Klingt einleuchtend», nickte Pyecraft. «Augenblick mal!» Er deutete auf eine Katze, die eben um die Ecke kam. «Hier erhebt sich nur die Frage, warum die Katze nicht auch zu einer Statue geworden ist, wenn diese Wolke versteinernde Eigenschaften hatte.» 

«Und ich höre einen Hahn krähen», sagte Robert. «Was meinst du, Neill?»

Neill machte ein weises Gesicht. «Ich glaube, David hat recht. Wir waren über der Wolke, und wahrscheinlich sind wir jetzt die letzten lebenden Menschen auf der Erde. Offenbar hatte die Wolke also keinen Einfluss auf Tiere.»«

Wie gut», bemerkte Betty. «Sonst müssten wir verhunger. Die letzten lebenden Menschen auf der Erde. Schrecklich.»

«Herrlich!», sagte Evelyn. «Jetzt können wir uns alles, was wir wollen, aus den Läden holen.»

«Jawohl», rief Michael, «und die ganzen Autos und Flugzeuge und – und – Mensch, was'n Ding! Das ist ja ganz einsame Sahne ist das. Ich gehe gleich mal zu Coates.»Sie machten sich auf den Weg zu Coates Laden, und, also ...
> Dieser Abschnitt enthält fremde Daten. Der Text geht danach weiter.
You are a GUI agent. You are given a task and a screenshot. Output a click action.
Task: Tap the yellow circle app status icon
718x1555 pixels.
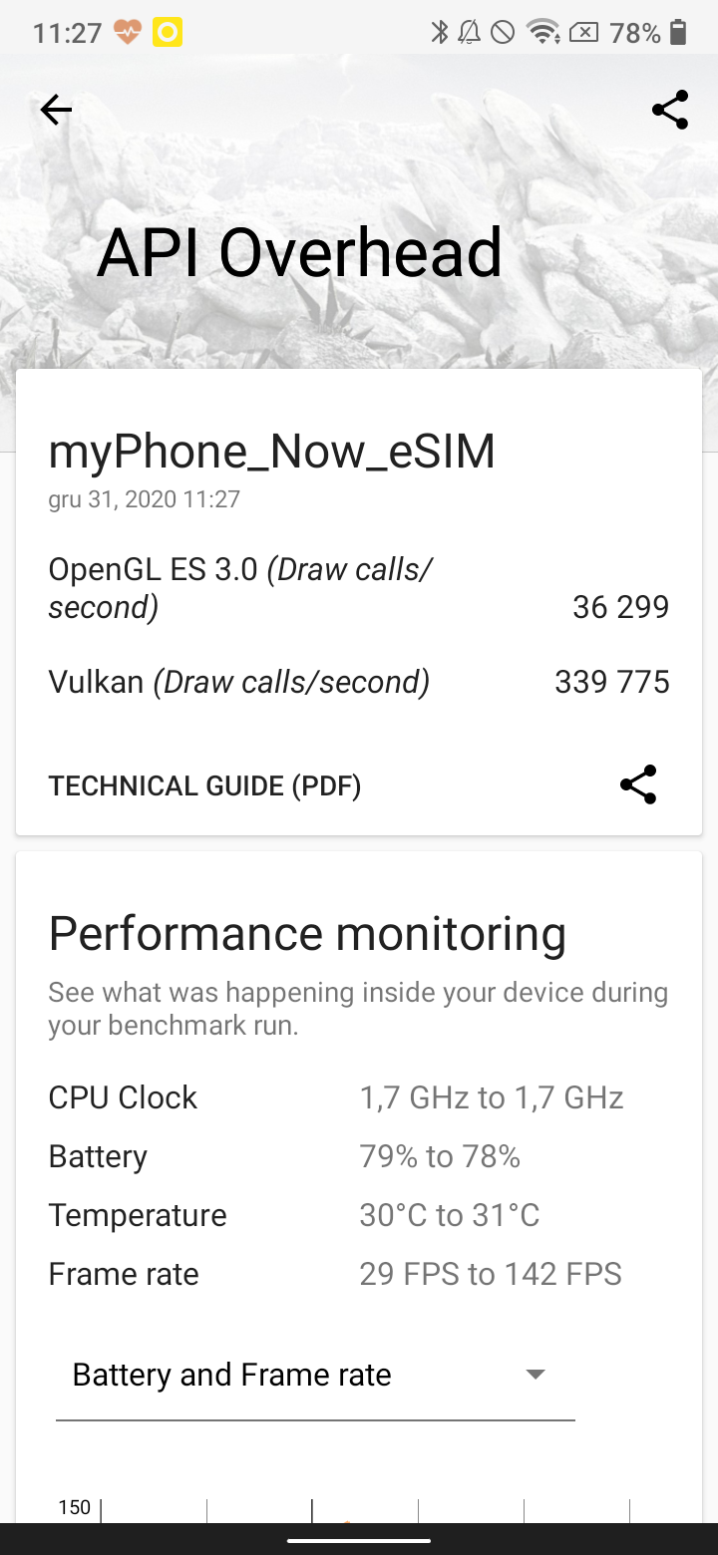click(x=168, y=33)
FORTSETZUNG FOLGT IN KÜRZE

Kommentar

Ich zündete mir meine Pfeife an. «Eine gute Geschichte», sagte Bunny. «Dein Glück, Neill.»David runzelte die Stirn. «Du hast sie natürlich alle zu Stein werden lassen, damit sie nicht stinken, nicht wahr?»Ich nickte, und er fuhr fort: «Keine schlechte Idee, abercdoof.»«Wieso doof?», fragte ich. «Weil so eine Wolke doch auch Tiere versteinern würde.»«David hat recht», sagte Michael. «Mir wäre eine Geschichte lieber, die auch vom wissenschaftlichen Standpunkt aus richtig ist.»«Aber sie ist ja vom wissenschaftlichen Standpunkt aus richtig», sagte ich. «Wieso?»«Eine Wolke könnte Menschen durchaus etwas antun, ohne den Tieren etwas anzuhaben.»«Wieso?»«Nun», begann ich, «äh – es ist nämlich so – äh –»«Keinen Schimmer hat der Mann», sagte Michael. «Selber keinen Schimmer», sagte ich. «Denk an Masern. Kriegen Katzen Masern? Kriegen Kaninchen Kinderlähmung? Schon mal'ne Kuh mit Ziegenpeter gesehen? Wenn Tiere nicht von menschlichen Krankheiten befallen werden, warum sollte eine menschliche Wolke sie befallen?»«Aber es war ja gar keine Wolke da», sagte Evelyn. «Okay», sagte ich unerschüttert, «wenn keine Wolke da war, dann gibt's auch keine Geschichte.»Gordon grinste. «Neill ist ja nur sauer, weil wir seine Geschichte kritisieren», sagte er. «Wir wollen mal nicht so sein und ihm die Wolke durchgehen lassen.»«Eine wissenschaftlich einwandfreie arische Vollblutwolke», bat ich mir aus. Die Summerhill-Kinder nickten zustimmend, und ich versprach, die Geschichte am nächsten Sonntagabend fortzusetzen.